▸ **EXERCISE MATERIAL**:

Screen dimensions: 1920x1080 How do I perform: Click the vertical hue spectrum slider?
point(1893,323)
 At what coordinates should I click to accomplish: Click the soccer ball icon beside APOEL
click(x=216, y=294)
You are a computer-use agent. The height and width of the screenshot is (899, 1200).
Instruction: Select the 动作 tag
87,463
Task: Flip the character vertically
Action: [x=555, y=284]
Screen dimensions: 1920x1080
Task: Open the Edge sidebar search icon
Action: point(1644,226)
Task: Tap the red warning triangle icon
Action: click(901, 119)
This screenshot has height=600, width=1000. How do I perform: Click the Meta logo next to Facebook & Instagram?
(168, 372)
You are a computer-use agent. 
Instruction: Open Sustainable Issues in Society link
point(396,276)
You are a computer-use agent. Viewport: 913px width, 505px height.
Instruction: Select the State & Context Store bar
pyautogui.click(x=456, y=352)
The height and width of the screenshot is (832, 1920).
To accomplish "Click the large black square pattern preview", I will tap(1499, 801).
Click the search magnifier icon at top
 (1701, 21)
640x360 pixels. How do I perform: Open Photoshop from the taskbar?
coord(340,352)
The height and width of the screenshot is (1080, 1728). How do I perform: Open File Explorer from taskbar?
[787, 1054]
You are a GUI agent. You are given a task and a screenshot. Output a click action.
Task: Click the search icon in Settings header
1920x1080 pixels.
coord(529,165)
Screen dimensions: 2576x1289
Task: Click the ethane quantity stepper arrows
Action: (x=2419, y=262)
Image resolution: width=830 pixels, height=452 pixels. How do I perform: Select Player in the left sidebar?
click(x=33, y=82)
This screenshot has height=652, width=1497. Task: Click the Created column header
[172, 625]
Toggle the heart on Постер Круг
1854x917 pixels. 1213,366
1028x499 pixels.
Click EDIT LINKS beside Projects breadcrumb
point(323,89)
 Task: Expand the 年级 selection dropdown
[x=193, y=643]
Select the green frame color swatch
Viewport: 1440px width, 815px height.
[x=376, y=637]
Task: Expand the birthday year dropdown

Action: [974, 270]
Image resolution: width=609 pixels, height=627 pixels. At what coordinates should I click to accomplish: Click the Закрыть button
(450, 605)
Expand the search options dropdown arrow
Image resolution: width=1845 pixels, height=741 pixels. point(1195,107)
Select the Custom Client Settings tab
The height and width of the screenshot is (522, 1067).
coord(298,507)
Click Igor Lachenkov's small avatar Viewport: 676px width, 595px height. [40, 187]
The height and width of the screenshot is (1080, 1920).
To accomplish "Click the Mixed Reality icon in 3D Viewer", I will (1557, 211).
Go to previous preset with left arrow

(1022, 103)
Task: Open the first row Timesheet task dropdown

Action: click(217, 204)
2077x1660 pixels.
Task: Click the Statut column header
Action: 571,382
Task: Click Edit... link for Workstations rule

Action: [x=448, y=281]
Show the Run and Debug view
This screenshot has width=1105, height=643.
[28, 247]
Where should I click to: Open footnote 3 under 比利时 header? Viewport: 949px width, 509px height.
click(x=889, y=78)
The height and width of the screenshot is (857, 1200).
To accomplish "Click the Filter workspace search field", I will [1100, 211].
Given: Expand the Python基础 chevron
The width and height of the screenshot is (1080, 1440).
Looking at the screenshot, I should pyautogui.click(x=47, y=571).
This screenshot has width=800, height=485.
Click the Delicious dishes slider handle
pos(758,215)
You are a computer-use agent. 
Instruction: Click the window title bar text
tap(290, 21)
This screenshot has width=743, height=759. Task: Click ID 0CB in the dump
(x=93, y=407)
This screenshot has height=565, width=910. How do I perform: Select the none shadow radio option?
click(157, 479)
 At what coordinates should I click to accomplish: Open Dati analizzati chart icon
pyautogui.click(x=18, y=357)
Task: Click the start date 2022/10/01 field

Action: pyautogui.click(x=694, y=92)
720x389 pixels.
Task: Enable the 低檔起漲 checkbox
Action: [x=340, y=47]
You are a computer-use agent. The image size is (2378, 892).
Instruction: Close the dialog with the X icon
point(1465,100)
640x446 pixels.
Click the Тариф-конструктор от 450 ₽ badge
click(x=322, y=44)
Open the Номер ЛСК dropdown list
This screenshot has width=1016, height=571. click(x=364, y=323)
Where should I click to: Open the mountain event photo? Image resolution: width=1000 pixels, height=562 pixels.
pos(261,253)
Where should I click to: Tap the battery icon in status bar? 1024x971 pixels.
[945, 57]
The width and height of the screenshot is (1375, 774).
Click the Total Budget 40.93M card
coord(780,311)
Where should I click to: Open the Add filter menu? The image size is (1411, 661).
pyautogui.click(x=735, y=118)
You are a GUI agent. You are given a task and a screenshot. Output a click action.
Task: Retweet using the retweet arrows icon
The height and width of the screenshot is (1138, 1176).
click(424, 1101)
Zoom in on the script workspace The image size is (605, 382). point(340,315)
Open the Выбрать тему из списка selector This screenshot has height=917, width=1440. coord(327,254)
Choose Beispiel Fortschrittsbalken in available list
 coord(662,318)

▸ **WORK TO COMPLETE**: Locate every line of the material containing the word "dimensions", and copy each of those lines.

▸ **TASK OUTPUT**:
Screen dimensions: 1920x1080 How do I perform: Click the vertical hue spectrum slider?
Screen dimensions: 1920x1080
Screen dimensions: 2576x1289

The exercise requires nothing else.